== Enunciados do exercício ==
• 1. Reproduza o excerto sobre A Sucessora desde "Era a brincar." até "vida das pessoas.".
• 2. Responda a estas perguntas sobre o excerto acerca de A Sucessora:
(a) Que autora brasileira escreveu o livro também chamado A Sucessora?
(b) De que locais são as fotografias guardadas no arquivo do site mencionado?
(c) Quantos comentários tem a publicação?

== Excerto ==
====

Esta telenovela era, obviamente, inspirada na Rebecca e no livro homónimo (homónimo da telenovela, ou seja, também chamado A Sucessora) de uma autora brasileira, Carolina Nabuco. Por acaso, no Verão passado, li este livro, cheia de expectativa (tanto que esta Carolina processou a Daphne Du Maurier por plágio, mas, ao que sei, não ganhou). Infelizmente, o livro da Carolina tem não um lagarto pintado, mas alguma falta de piada. Talvez tenha valor pela descrição de algum colorido realista (eish, que profissional, eh eh), mas não achei grande coisa.
Para os queridos leitores que chegaram ao final deste post, que eu duvido que tenham sido muitos, porque isto de ler textos longos em blogs é o que é, eu própria também não costumo ter grande paciência, enfim, para os leitores que me acompanham até ao término, o meu muito obrigado, espero que tenham gostado, amanhã volto, volte comigo.
Era a brincar. Era para imitar aqueles talk shows foleiros e tal, tanto que eu amanhã nem sei se consigo cá vir. Isto para dizer que gosto de casas abandonadas, assustadoras, terríveis nas suas memórias, feitas da vida das pessoas.
E também para dizer que há um site magnífico que eu gosto muito de visitar e que consta de um arquivo lindíssimo de fotografias de locais abandonados. De uma beleza estranha e algo incompreensível, porque locais abandonados costumam ser feios. Mas, na verdade, não são. A beleza está em todo o lado e, de facto, e como dizem os ingleses, está no olhar de quem vê. O site é este.
Agora sim, muito obrigada, até amanhã, talvez.


8 comentários:

Maariah disse...

Claro que li até ao fim, primeiro devorando cada palavra para rapidamente chegar ao fim e saber que raio é afinal esta novela, por exemplo, como voltei a ler calmamente e saboreando cada frase (sim é foleiro saborear frases mas eu gosto de demorar a minha leirura em determinadas palavras).

====

== Extratos dos dados ==

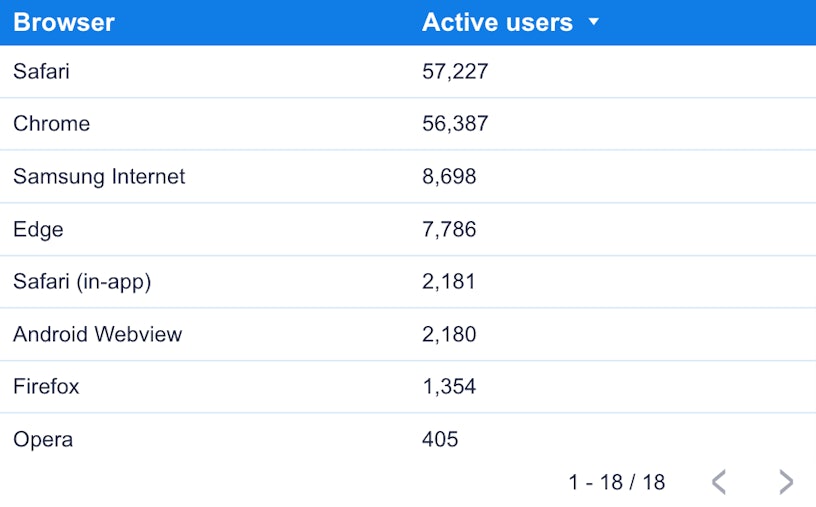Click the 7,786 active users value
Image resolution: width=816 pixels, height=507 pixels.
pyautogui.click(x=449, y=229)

====

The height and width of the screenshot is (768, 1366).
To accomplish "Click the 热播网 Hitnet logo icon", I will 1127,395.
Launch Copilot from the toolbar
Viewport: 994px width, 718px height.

====

== Respostas do exercício ==
• 1.
Era a brincar. Era para imitar aqueles talk shows foleiros e tal, tanto que eu amanhã nem sei se consigo cá vir. Isto para dizer que gosto de casas abandonadas, assustadoras, terríveis nas suas memórias, feitas da vida das pessoas.

• 2.
(a) Carolina Nabuco.
(b) De locais abandonados.
(c) 8 comentários.